Ingredients Jump to Instructions ↓

  1. Ingredients (serves 4)

  2. 2 x 250g punnet small cherry tomatoes

  3. Olive oil spray

  4. 1 tsp caster sugar

  5. 1 tbs light olive oil

  6. 1 red onion, finely chopped

  7. 3 garlic cloves, crushed

  8. 400g premium beef mince

  9. 1/4 cup fresh oregano leaves

  10. 1/2 cup (125ml) Bertolli Provista sugo classica (sauce)

  11. Freshly ground pepper

  12. 250g packet Guzzi's egg tagliatelle

Instructions Jump to Ingredients ↑

  1. Preheat oven to 200°C. Place the cherry tomatoes on a baking tray lined with baking paper. Spray the tomatoes with oil and sprinkle with sugar. Roast for 30 minutes.
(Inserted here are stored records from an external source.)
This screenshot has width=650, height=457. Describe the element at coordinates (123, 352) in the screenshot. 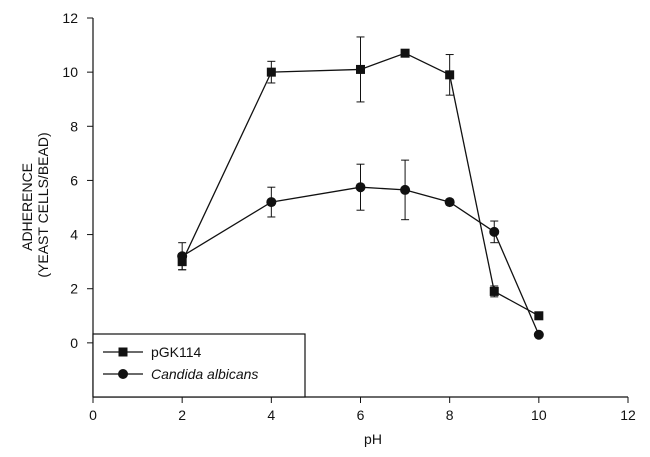

I see `legend-marker-square` at that location.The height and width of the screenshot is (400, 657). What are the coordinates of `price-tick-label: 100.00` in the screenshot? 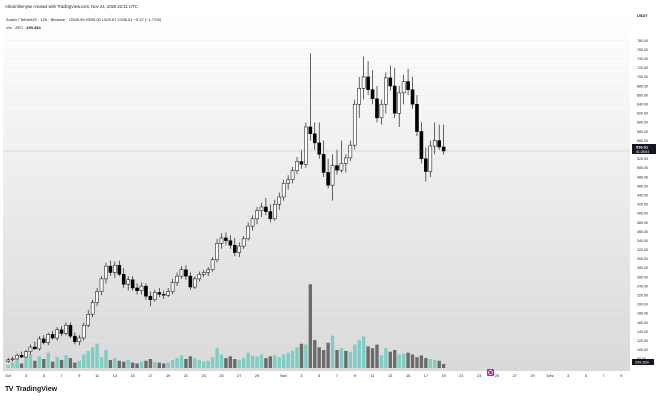 It's located at (642, 350).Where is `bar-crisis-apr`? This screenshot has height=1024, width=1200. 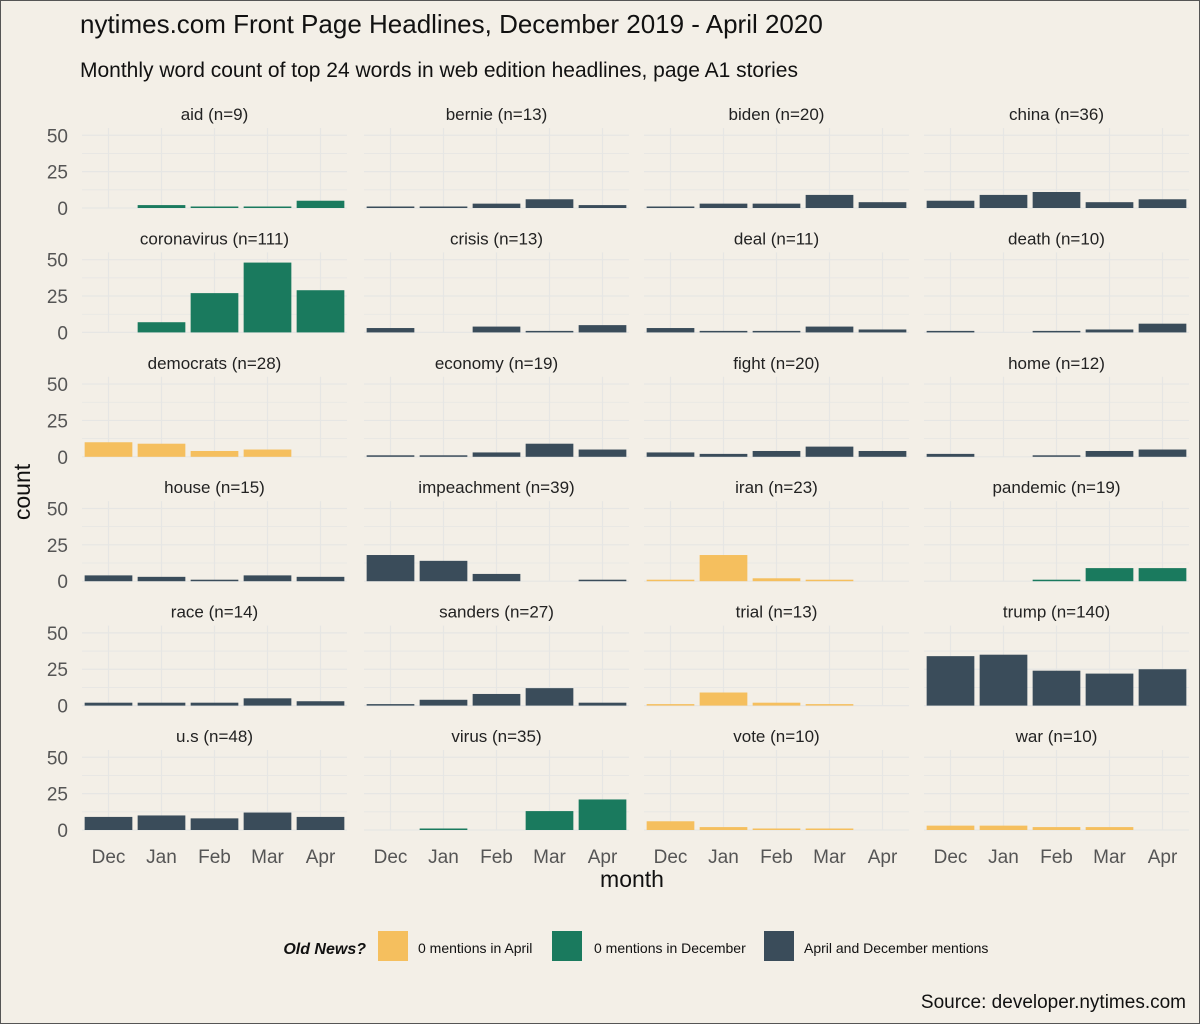
bar-crisis-apr is located at coordinates (602, 329).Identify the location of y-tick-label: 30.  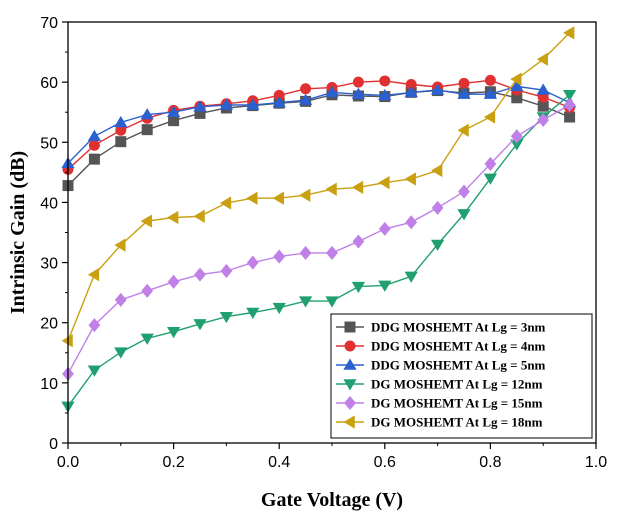
(49, 264).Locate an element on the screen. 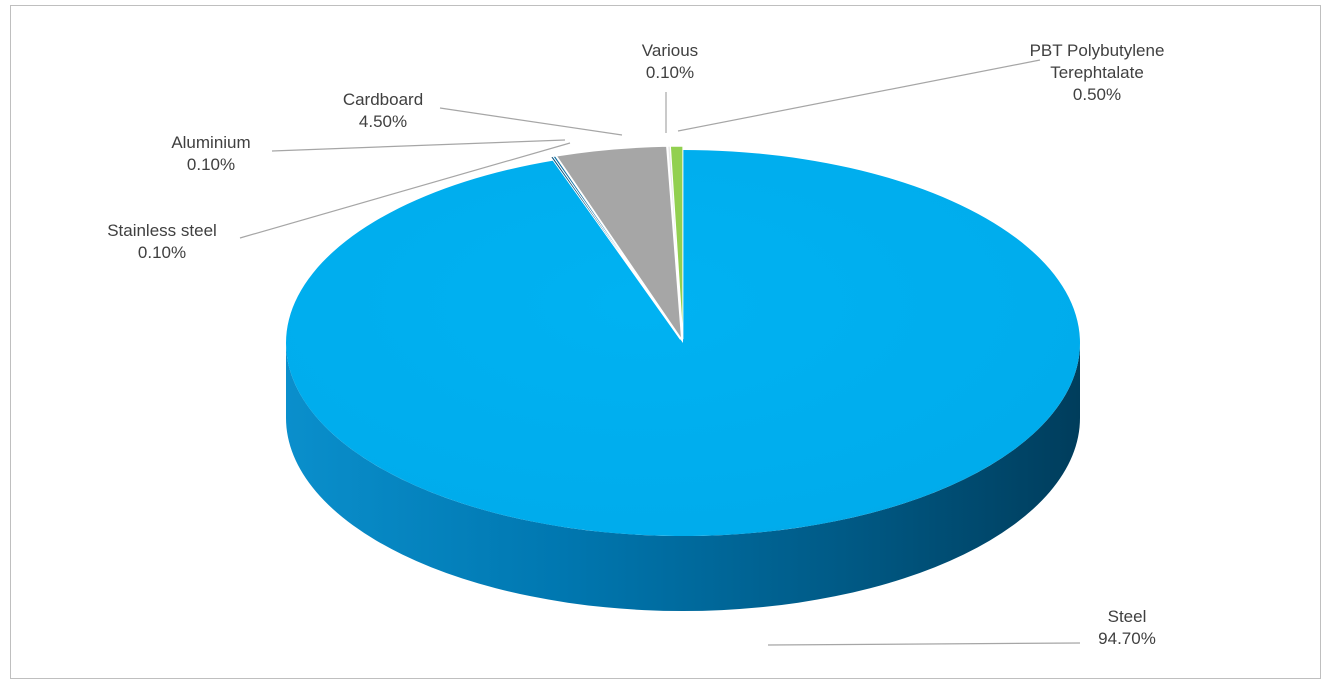  leader-line-cardboard is located at coordinates (531, 122).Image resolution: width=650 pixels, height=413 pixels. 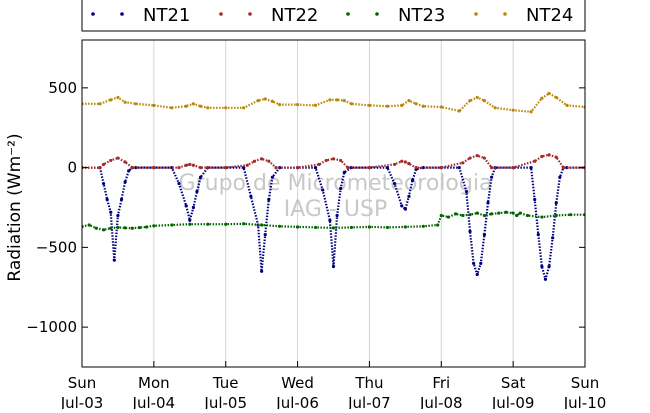 What do you see at coordinates (154, 383) in the screenshot?
I see `x-tick-label-day: Mon` at bounding box center [154, 383].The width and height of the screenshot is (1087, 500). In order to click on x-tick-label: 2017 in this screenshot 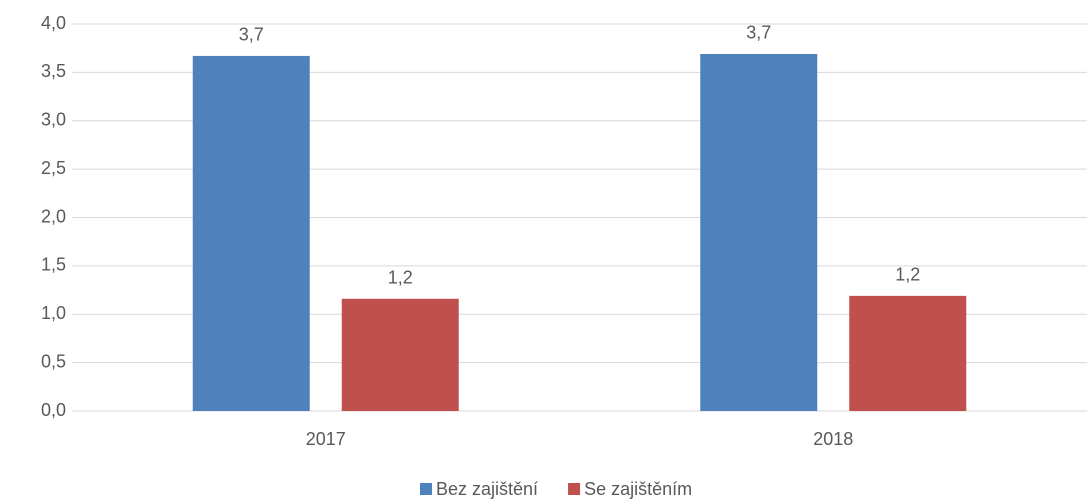, I will do `click(326, 439)`.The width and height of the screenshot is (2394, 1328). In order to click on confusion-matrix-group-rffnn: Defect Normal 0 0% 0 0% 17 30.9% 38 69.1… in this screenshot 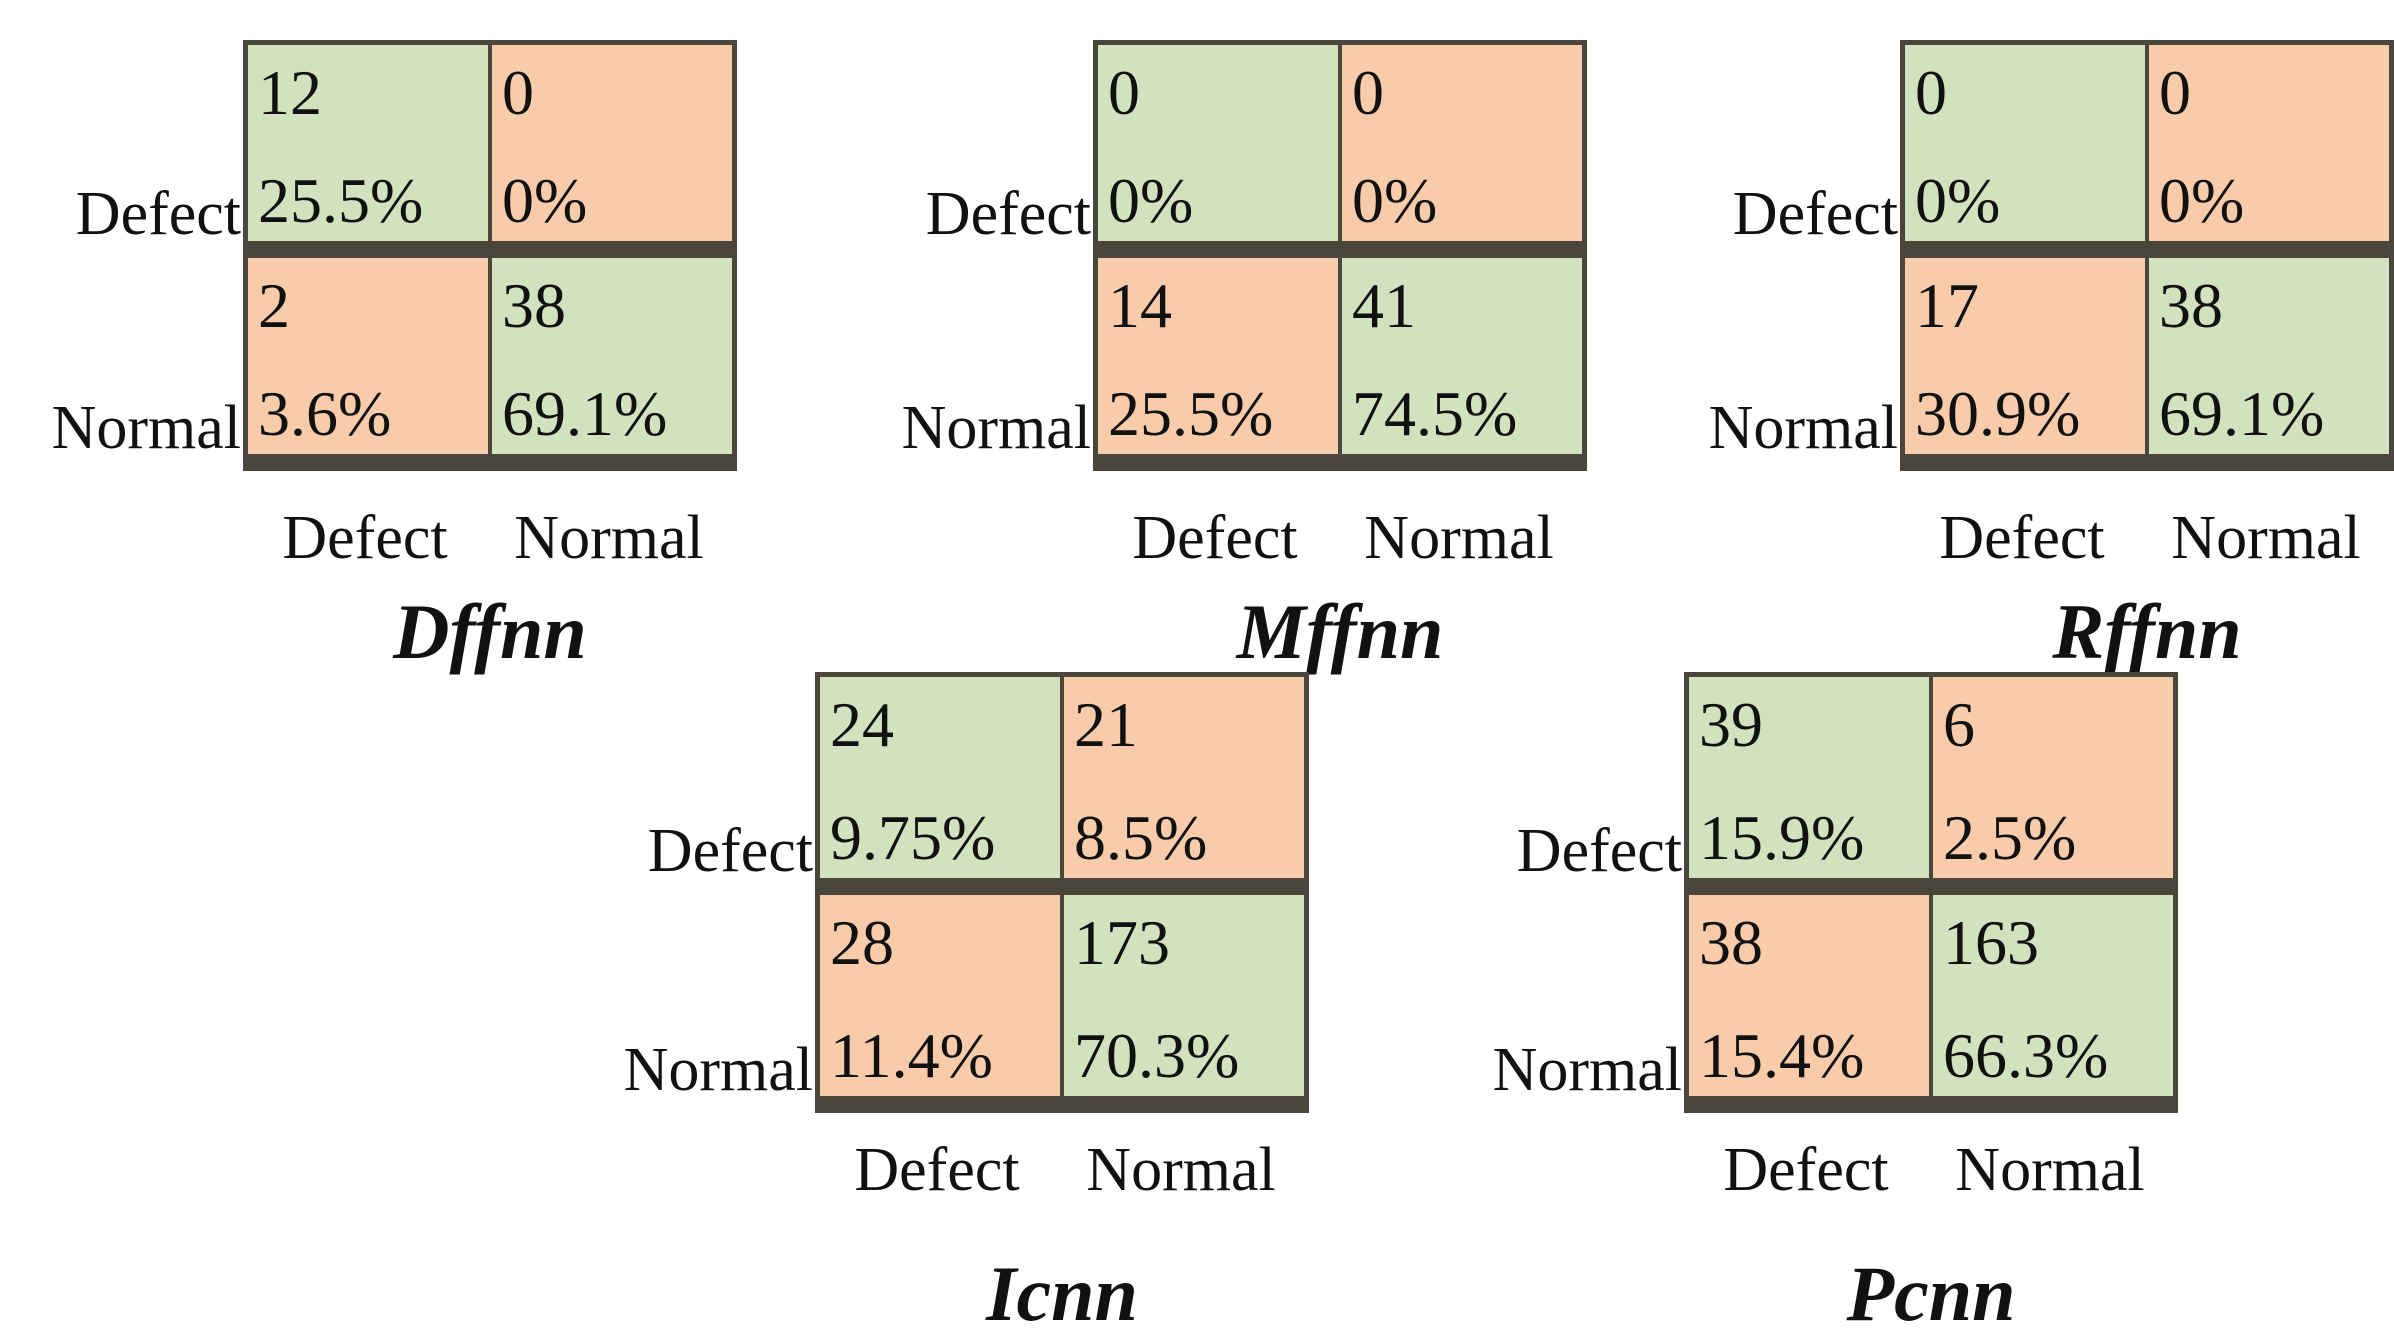, I will do `click(2042, 356)`.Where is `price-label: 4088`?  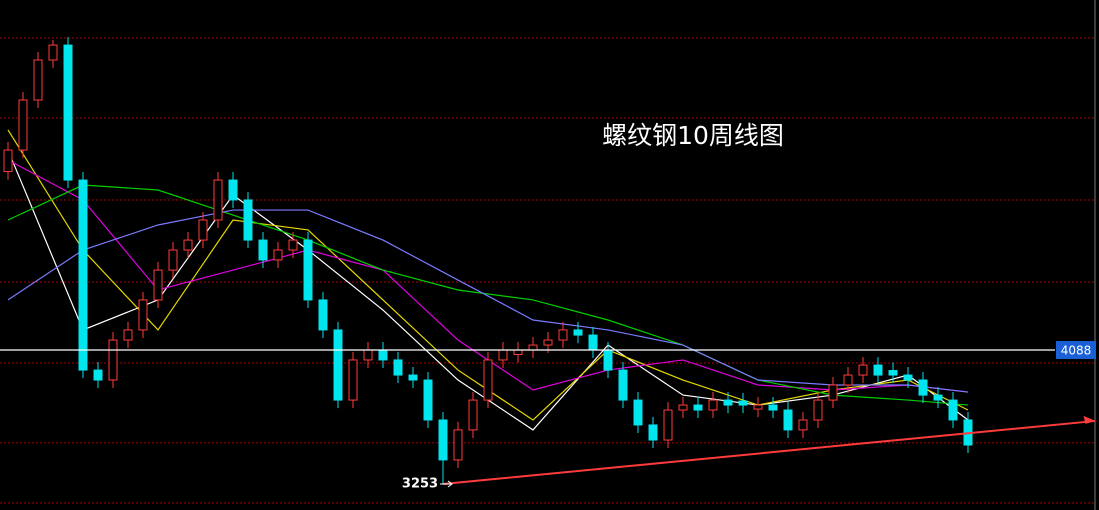
price-label: 4088 is located at coordinates (1076, 351).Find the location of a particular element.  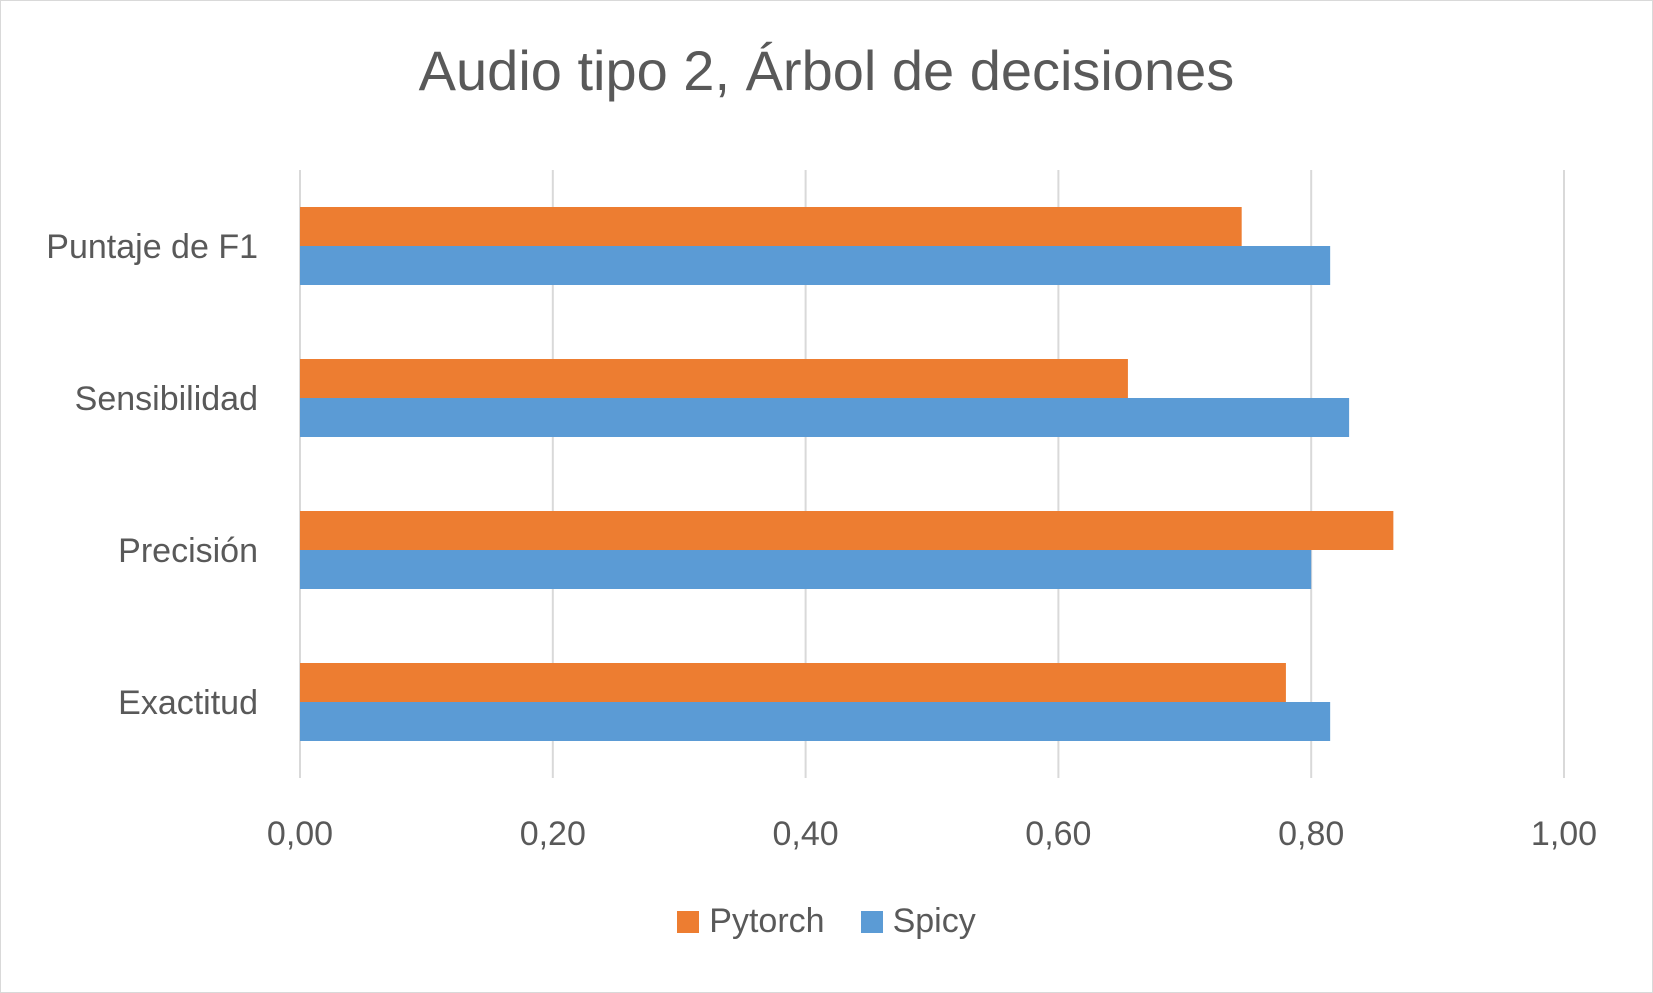

x-tick-label: 0,40 is located at coordinates (806, 834).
  2. Heat the oil in a non-stick frying pan over a medium heat. Add the onion and garlic, and cook for 2 minutes or until soft. Add the mince and cook for 5 minutes or until browned. Add 2 tbs of the oregano, the tomato sauce and 2 1/2 cups (625ml) water. Bring the mixture to the boil and season with pepper.

  3. Cook the tagliatelle in a large saucepan of boiling water according to packet instructions or until al dente. Drain.

  4. In small batches, twirl the pasta into nests and place into serving bowls. Spoon around the bolognaise sauce. Scatter with the remaining oregano to serve.